PDSA Vet Nurse Nina Downing said: “It’s a wonderful experience bringing your cat home for the first time. There are many furry friends looking for their forever homes at rehoming centres across the UK who could be perfect for you. Whether a kitten or rescue in need of a new home, there is lots to consider to ensure your new furry family member lives a happy, healthy life.
Choosing the right rehoming centre
“Rehoming centres are a great place to start your search, as there are many cats who, often due to no fault of their own, are looking for a new family. Both older cats and kittens are usually available – especially over ‘kitten season’, which usually starts around March and goes on well into autumn.
“Reputable welfare organisations health check their cats and many do ‘temperament testing’, to match you with the most suitable feline for your home and lifestyle. They should also offer post-adoption support to help you while your new friend is settling in. Look for centres who are members of the Association of Cat and Dog Homes.
Choosing your breeder carefully
“If you choose to go down the route of a private home bred kitten or pedigree cat, you will need to find a reputable breeder. The best way to do this can be through personal recommendation from your vet or friends. For pedigree kittens, look for members of an organisation such as the GCCF (Governing Council of the Cat Fancy) or Felis Britannia. Be sure to check out their websites for up-to-date lists of breed clubs and breeders.
“Whether you rehome your kitten from a professional breeder, or someone you know who is just breeding their cat once, it’s important to choose someone who has their cats’ and kittens’ best interests at heart.
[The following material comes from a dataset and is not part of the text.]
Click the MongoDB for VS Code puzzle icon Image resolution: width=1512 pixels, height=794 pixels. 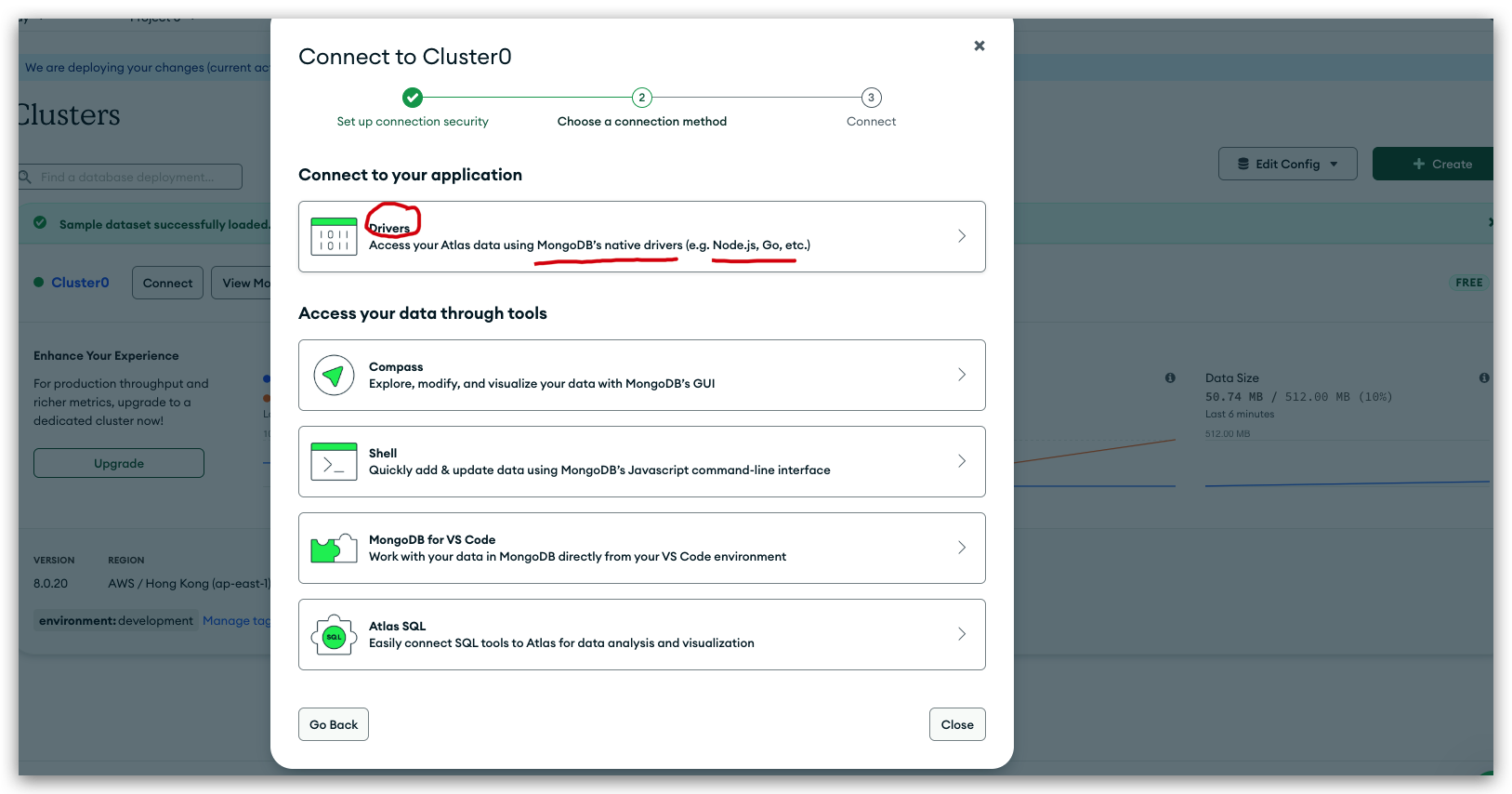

Use the Kitten Checklist, created by animal welfare organisations, to help you find a healthy, friendly kitten and to avoid some of the pitfalls which can occur.
“Always see your kitten with their mother in the place they were born, so you’re assured that they’ve been well socialised and cared for. Check they look healthy and clean, and don’t be afraid to ask lots of questions. It’s important to ask about the health of your kitten’s mother – make sure she’s up to date with her vaccinations and worming, and find out if she has any health problems that could potentially be passed onto her young.
“When choosing a pedigree kitten, research health problems associated with your chosen breed and make sure your kitten’s parents have been health tested to reduce the risk of them passing breed-related conditions onto their offspring.